Sisi’nin 'silahsızlandırılmış Filistin devleti' önerisi ne anlama geliyor?

Mısır Cumhurbaşkanı Abdulfettah es-Sisi (Mısır Cumhurbaşkanlığı)
Mısır Cumhurbaşkanı Abdulfettah es-Sisi (Mısır Cumhurbaşkanlığı)
TT

Sisi’nin 'silahsızlandırılmış Filistin devleti' önerisi ne anlama geliyor?

Mısır Cumhurbaşkanı Abdulfettah es-Sisi (Mısır Cumhurbaşkanlığı)
Mısır Cumhurbaşkanı Abdulfettah es-Sisi (Mısır Cumhurbaşkanlığı)

Mısır Cumhurbaşkanı Abdulfettah es-Sisi, yaptığı açıklamada silahsızlandırılmış olsa bile bir Filistin devleti kurulması için hazır olduğunu açıkladı. “İki devletli çözüm yolu, 30 yıldır tüketilen ve fazla bir sonuç elde edilemeyen bir fikirdir” diyen Sisi, Filistin devletinin tanınması çağrısında bulundu. Mısır Cumhurbaşkanı’nın açıklaması ise silahsızlandırılmış bir Filistin devleti kurmanın olası sonuçları hakkındaki tartışmaları alevlendirdi.

Sisi, dün (24 Kasım) Kahire’de İspanya Başbakanı Pedro Sanchez ve Belçika Başbakanı Alexander De Croo ile düzenlediği ortak basın toplantısında, “Hem Filistin hem de İsrail devletlerinin güvenliğini sağlamak için NATO, Birleşmiş Milletler (BM), Arap ülkeleri ya da ABD’ye ait güçlerin garantörlüğünde, silahsızlandırılmış bir Filistin devletinin kurulmasına hazırız” açıklamasında bulundu.

Kahire’de Gazze konusunda Mısır- İspanya- Belçika görüşmeleri (Mısır Cumhurbaşkanlığı)
Kahire’de Gazze konusunda Mısır- İspanya- Belçika görüşmeleri (Mısır Cumhurbaşkanlığı)

Sisi’nin açıklamaları, Mısır resmi söylemindeki alışılagelmiş ifadelerin ötesine geçen, ‘umut edilen Filistin devletinin’ özelliklerine ilişkin belki de en ayrıntılı açıklama olabilir. Filistin Devleti, genellikle ‘4 Haziran 1967 sınırlarında ve başkenti Doğu Kudüs olan’ ifadeleriyle sınırlandırılıyor. Ancak Mısır Cumhurbaşkanı, Filistin devletinin önerilen özelliklerine ilişkin ayrıntılar hakkında ilk kez konuşuyor olabilir.

Sembolik siyasi anlam

El-Ahram Siyasi ve Stratejik Araştırmalar Merkezi’nin Arap ve Bölgesel Çalışmalar Birimi Başkanı Muhammed İzz el-Arab, Mısır Cumhurbaşkanının konuşmasının ‘sembolik bir siyasi anlam taşıdığına’ dikkat çekti. Bu önerinin, ‘iki taraf arasında tekrarlanan savaşların üstesinden gelmeye yönelik çaba göstermesi ve Mısır’ın bir Filistin devletinin kurulması çağrısında bulunan tutumunun temelleriyle tutarlı olmasından’ dolayı önemli olduğunu söyledi.
__________________________________________________
• Alıştırmanın amacı:
Sisi'nin önerisini ele alan metinden "Sisi’nin açıklamaları, Mısır" ifadesiyle başlayıp "önemli olduğunu söyledi." ifadesine kadar, bu ifade de dahil olmak üzere, ilgili kısmı değiştirmeden alıntılar mısınız?

• Kaynak veriler:
__________________________________________________
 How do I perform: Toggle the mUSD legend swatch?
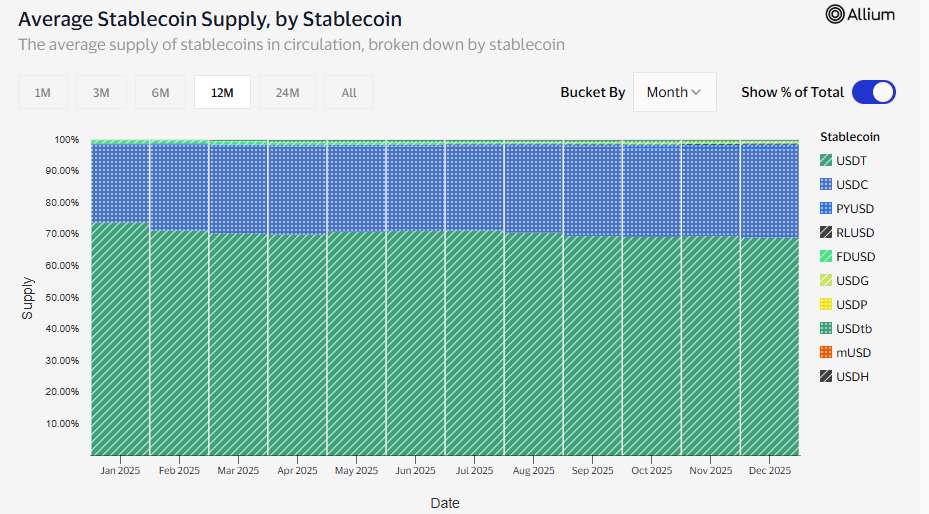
__________________________________________________
• Tam cevap:
Sisi’nin açıklamaları, Mısır resmi söylemindeki alışılagelmiş ifadelerin ötesine geçen, ‘umut edilen Filistin devletinin’ özelliklerine ilişkin belki de en ayrıntılı açıklama olabilir. Filistin Devleti, genellikle ‘4 Haziran 1967 sınırlarında ve başkenti Doğu Kudüs olan’ ifadeleriyle sınırlandırılıyor. Ancak Mısır Cumhurbaşkanı, Filistin devletinin önerilen özelliklerine ilişkin ayrıntılar hakkında ilk kez konuşuyor olabilir.

Sembolik siyasi anlam

El-Ahram Siyasi ve Stratejik Araştırmalar Merkezi’nin Arap ve Bölgesel Çalışmalar Birimi Başkanı Muhammed İzz el-Arab, Mısır Cumhurbaşkanının konuşmasının ‘sembolik bir siyasi anlam taşıdığına’ dikkat çekti. Bu önerinin, ‘iki taraf arasında tekrarlanan savaşların üstesinden gelmeye yönelik çaba göstermesi ve Mısır’ın bir Filistin devletinin kurulması çağrısında bulunan tutumunun temelleriyle tutarlı olmasından’ dolayı önemli olduğunu söyledi.